(Click on graphic to have it open in a new browser window if it doesn’t display fully for you.)
Okay, after having worked on the equations for a bit more (and discovering I had left off an important set of parentheses in the previous function formulas), I have found the simplified version of each of them. These equations will once again use two variables, but since the 6n +/- 1 format is already established for primes, I’ve reworked it. For the following, n = the row you’re trying to build on the graph. This is slightly misleading because each row is actually patterned off of the 6n +/- 1 format itself. Therefore, there are two rows for each n. The 6n - 1 and the 6n + 1 value. And for purposes of the chart, a 6n - 1 number is black and a 6n + 1 number is red.

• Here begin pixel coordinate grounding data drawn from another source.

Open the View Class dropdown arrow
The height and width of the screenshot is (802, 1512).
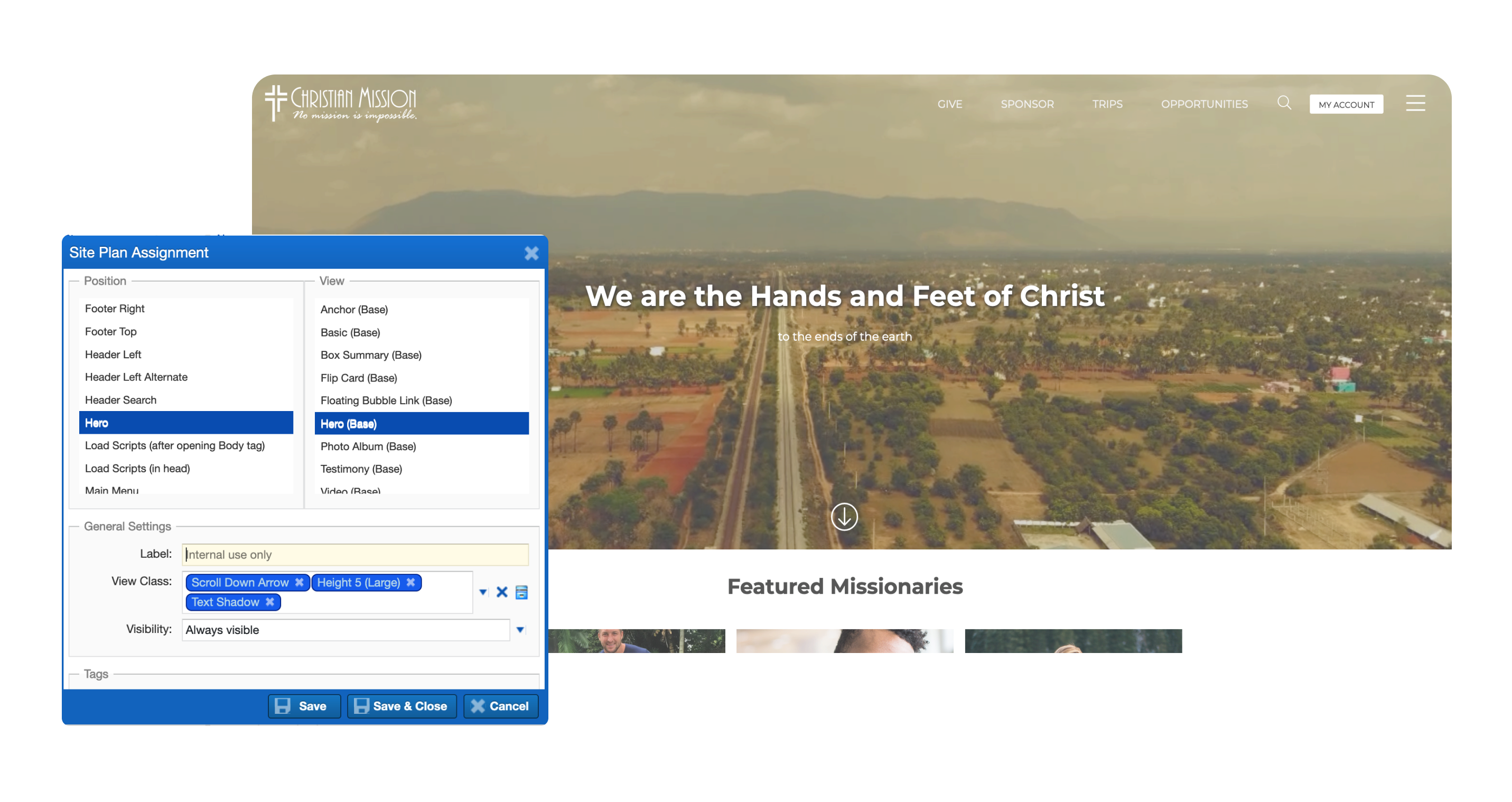tap(482, 592)
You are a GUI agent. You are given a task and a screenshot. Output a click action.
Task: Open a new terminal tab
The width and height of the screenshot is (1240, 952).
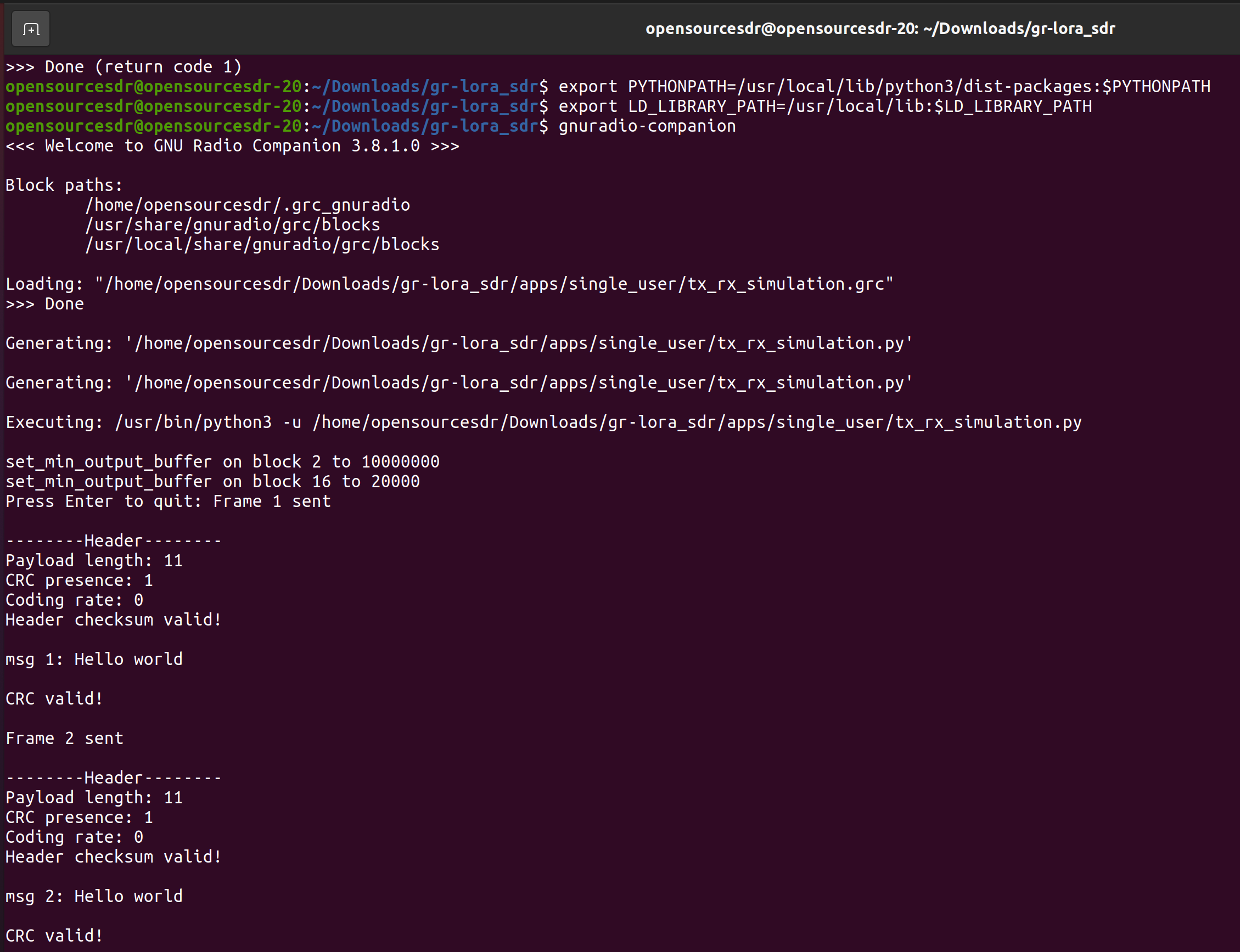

Finally, there is a controlling x value that determines how far to the right you’ll place the cell. Basically, if you were testing for a prime, you could loop x starting at 0 and running the equation, then increasing x by 1 and running the equation, repeating until x equals the n value you’re searching for. If you’re testing a 6n - 1 number, then any black values in the n column will be factors; if you’re testing a 6n + 1 number, then any red values in the n column will be factors.
Now are you ready for the massively complex new equations?
x(6n - 1) + n ; (Use to find black values on the 6n - 1 line.)
x(6n + 1) + n ; (Use to find red values on the 6n + 1 line.)
x(6n + 1) - n ; (Use to find red values on the 6n - 1 line. x must be greater than 0.)
x(6n - 1) - n ; (Use to find black values on the 6n + 1 line. x must be greater than 0.)
And just to demonstrate it, here’s the values for the first couple of rows.
n = 1
x = 0
Black finds black @ 1
Red finds red @ 1
Red finds black @ - 1*
Black find red @ - 1*
n = 1
x = 1
Black finds black @ 6
Red find red @ 8
Red find black @ 6
Black finds red @ 4
n = 2
x = 0
Black finds black @ 2
Red finds red @ 2
Red finds black @ - 2*
Black finds red @ - 2*
n = 2
x = 1
Black finds black @ 13
Red finds red @ 15
Red finds black @ 11
Black finds red @ 9
* = why X must be greater than 0 for the final two equations.
By the way, the first two equations are equivalent to the equations that I came up with before if n = S + 1. The second two would not be due to some misplaced parentheses in my original formulas :-( Oh well. This way is simpler and more “elegant.”